I don't know what the authors say, but I've seen law-constitutionality
defenders make the tax argument.  And I see no moral distinction between
"it's a mandate enforced by a fine" and "it's not a mandate but there's
a bribe if you do it".

> Suppose they decide we can't have a federal flat tax of any kind, and
> somehow scale your health insurance bill according to your income.
> All the fed knows is your income; it has no way of knowing your actual
> property value.  So those who are property rich but have little income
> get their health insurance subsidized by the young and poor who are
> working themselves into the hospital trying to pay for the health
> insurance of their landlord.

Why should this be more of an issue here than it is with income tax and
means-tested programs in general?  Red herring.  And "property rich but
income poor" is probably either not a huge class -- property leads to
income -- or one that legitimately needs help, e.g. retired workers with
illiquid home wealth.  As for the subsidies, your framing is both
inflammatory and false: the poor, young or old, will be getting
subsidies.

It's a Rube Goldberg emulation of single payer: instead of raising taxes
and buying truly socialized insurance, we'll make everyone pay premiums,
give subsidies to the poor, and take taxes from the rich.  Instead of
paying Tax, the rich will pay premium plus tax; instead of paing little
tax, the poor will pay preimum minus subsidy.  Math comes out the same,
minus the inefficiency of the extra transfers and of supporting lots of
profit-seeking insurers instead of having a single public pool.

> When you say "prove that you can't afford to" one would suppose all you
> would need to do is show low income last year?  Hmmmm.

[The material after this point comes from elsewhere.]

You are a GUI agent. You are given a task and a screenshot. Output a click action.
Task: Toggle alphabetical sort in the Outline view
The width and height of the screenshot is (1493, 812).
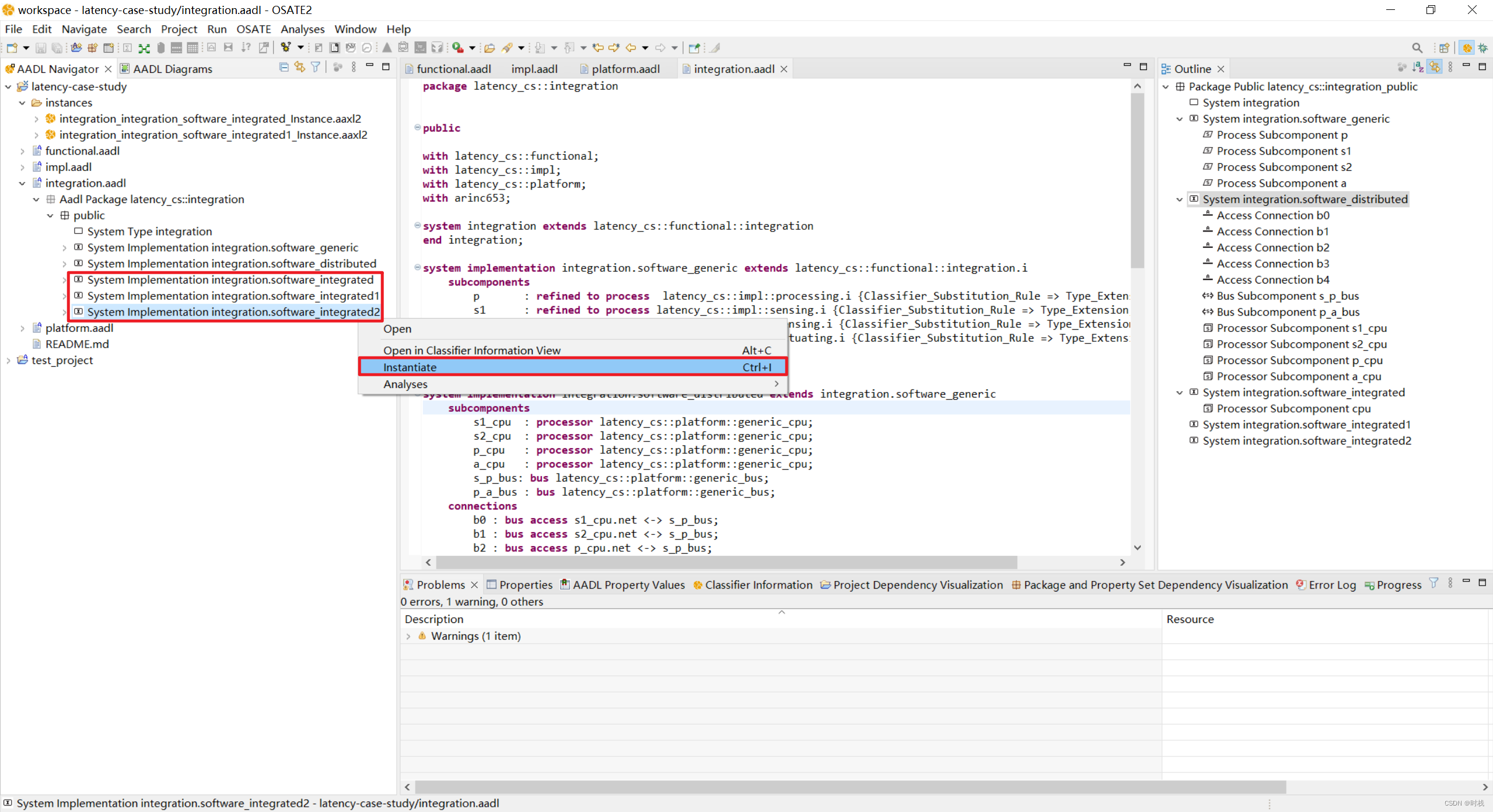[x=1418, y=68]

Just as getting the EITC is sensitive only to last year's income.  It's
not some special health-related problem.

> It isn't a simple problem, even if one is given dictatorial powers.

Yet it's one that's been solved dozens of times.

> clause.  This is most puzzling for the fed is applying the interstate
> commerce clause to a case which is specifically not interstate and is
> non-commerce.  

As the Supreme Court has applied interstate commerce to the home
production of wheat and marijuana for personal consumption, I figure
"specifically not interstate" is a dead letter or else a completely
arbitrary judicial standard.  Can't blame health care advocates for
operating within the current constraints.  If growing pot in your home
is subject to interstate commerce because of Idunno, being forced to pay
into a health care system you will take advantage of as needed seems
perfectly fair, and a hell less damaging to anyone.